Overview
Sega is firing on all cylinders as Virtua Fighter 2 is yet another in the long line of iOS ports of classic Sega games.
Features
Virtua Fighter 2 contains an emulated version of Virtua Fighter 2 Genesis, but no bells and whistles or Game Center support of any kind.
The Good
Virtua Fighter 2 genesis is a reasonable fighter, with a fair section of characters, a good number of moves.
The game is ported to iOS quite well. The frame rate is solid, the animations look just as they did on the genesis and the controls work quite well.
The Bad
First things first: this is a port of the GENESIS (aka Megadrive) version of Virtua Fighter 2, not the Saturn version. The genesis version of VF2 was a severely pared down version that was necessarily shrunk down to fit on a 16bit system, rather than the 32bit Saturn and features such delights as missing characters, less moves and much poorer graphics. The Genesis port is considered by all to be vastly inferior to the Saturn version and you should know what you are getting into before you buy this game.

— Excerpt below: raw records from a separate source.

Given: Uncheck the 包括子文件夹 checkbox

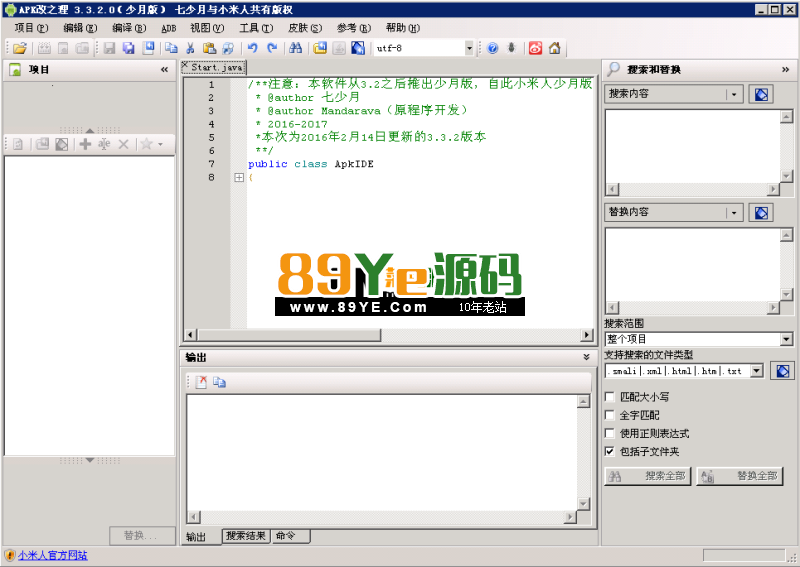Looking at the screenshot, I should 610,451.
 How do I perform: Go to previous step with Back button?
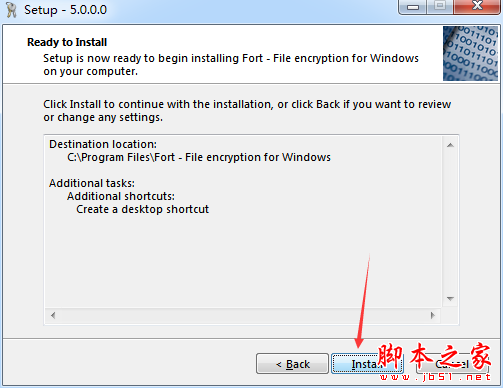pos(292,364)
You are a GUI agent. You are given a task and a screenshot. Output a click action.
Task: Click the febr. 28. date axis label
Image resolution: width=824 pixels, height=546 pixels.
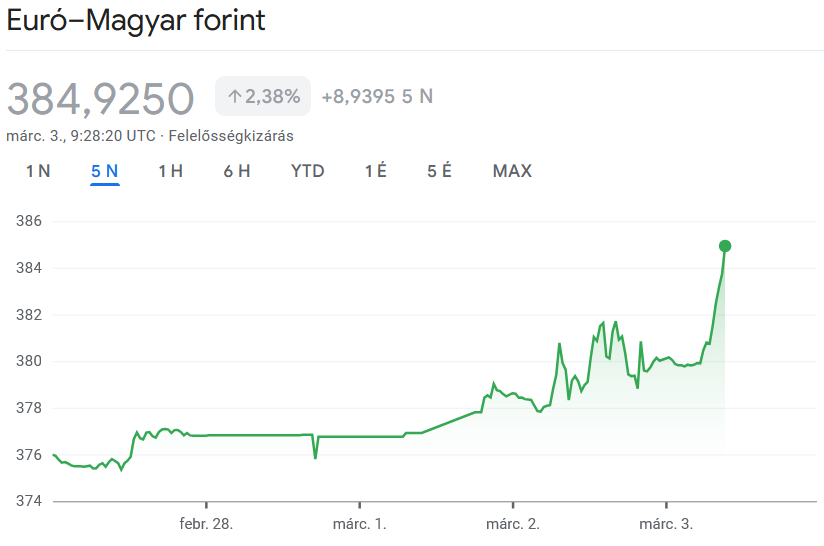coord(206,524)
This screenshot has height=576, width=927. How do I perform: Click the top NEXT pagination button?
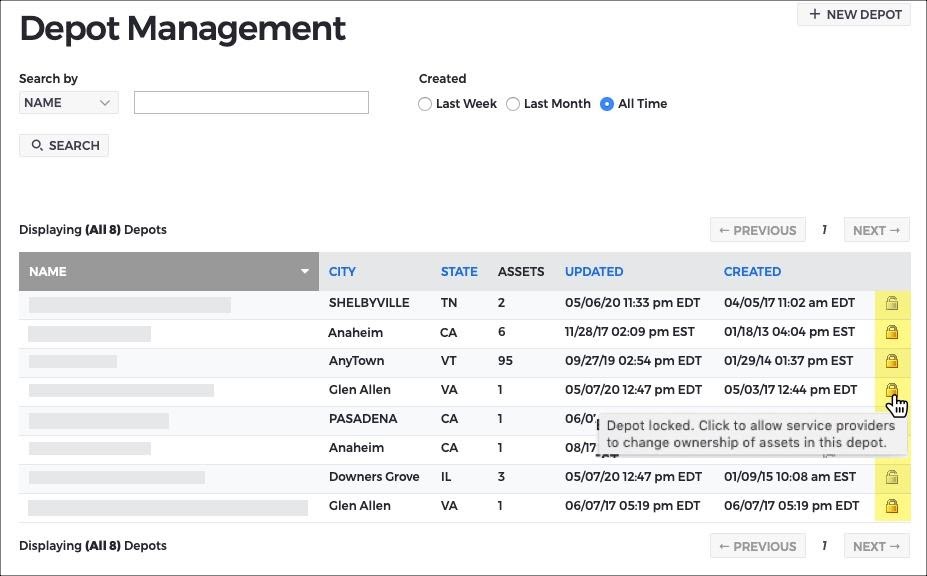click(877, 230)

Really it’s a mystery why Sega chose the incredibly inferior Genesis version. The Saturn and arcade versions feature 3d graphics, a larger roster of characters, better music and more moves. The Genesis one is worse in every conceivable way and it’s a real wonder why Sega didn’t port one of the vastly superior versions of this otherwise much loved game.
VF2 suffers from a lack of depth. There are only 8 fighters and the only VS mode is via
Bluetooth. Once you finish the single player mode once, there is no real reason to play it again, as the game lacks any other mode besides arcade and VS and it also lacks Game Centre achievements of any kind. The game features dozens of moves, but the total lack of a movelist and the fact lots of the moves use pretty complex movements, makes it less likely you’ll take the time to learn them and more likely you’ll just mash the punch and kick buttons and hope for the best. Kicks also seem too powerful and knock fighters over way too often.
The sound is also pretty terrible, even considering the game’s age. Some effects like fighters hitting the ground sound distorted and the music is mostly quite poor.
Controls are sloppy and the lack of tactile feedback makes executing moves much harder than it should be.
The Verdict
VF2 is another supremely average port of a game that was never a classic and is absolutely not worth buying, for any reason. It’s way too primitive, shoddy and disappointing to warrant a purchase.